Putzing Around on a Passenger Pupparino


The boat is known as a "pupparin" - although here on the West Coast 
we often put an "o" on the end.  
I guess it's because we somehow expect the Venetian dialect 
to conform more neatly to the rules of proper Italian language.  
Ironic, isn't it, that we expect such a thing when we come from 
one of the most chaotic and inconsistent languages on the planet.

Hmmm, perhaps I'm getting a little off-track.

So, as I was saying, she's called a "pupparin".
Sometimes described as a "little gondola", 
she's actually an entirely different kind of boat. 

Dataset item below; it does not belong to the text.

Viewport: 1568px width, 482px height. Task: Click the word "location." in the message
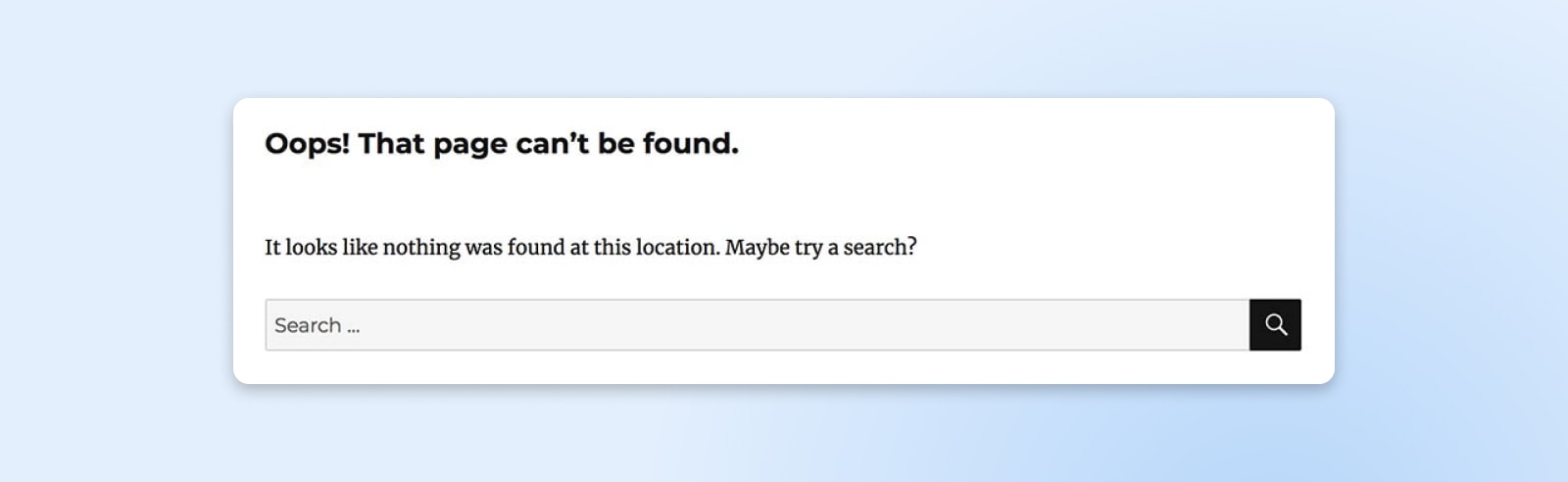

As a member of what I call the "sandolo family", 
her hull consists of three sheets and a stern piece.
That is to say that while many surfaces have a curve, 
the boat is a lot more simple in her design: 
three sheets (two sides and the bottom sheet)
and a stern piece - that flat portion of the hull that rises from the water at the tail, and in this case slants out as it rises.

What sets this boat apart from other members of the "sandolo family" is that she has a raised stern deck for the rower at the back.
Most of her sibling boats have the main rower standing down on the floor in the back, but a pupparin places them higher up.
This is significant because it allows that rower to experience things 
a little more like they would if they were captaining a gondola.

Why's that important?
Because the pupparin is known as a training platform for young men 
who are working toward becoming a gondolier.
One of the events in the Regata Storica is a tandem regata where guys under the age of 18 race each other on pupparini.

Adding a seat (and a guy who can keep his balance) and a pupparin is rather well-suited to passenger service (assuming you don't fill the boat with big and heavy people).

At this point there are only two of these unique boats west of the Atlantic Ocean, and they're both here in Southern California.
One is in Alamitos Bay in the Gondola Getaway fleet.
The other resides in Newport Beach in my operation.
The one in Newport was originally part of the rowing club fleet of the Gruppo Sportivo Voga Riviera del Brenta

(the folks who also have "That Big Boat from Brenta".

Angelino Sandri of Gondola Servizio in Oakland, California brought her to the US in or around 1999.  

After several years on Lake Merritt in Oakland, the boat was bought by Tim Reinard and Tyson Davis when they launched Sunset Gondola in Huntington Harbour, California.
After several years of drooling and hinting, I finally convinced Tim to sell me the boat, and she's been here since that January day in 2013.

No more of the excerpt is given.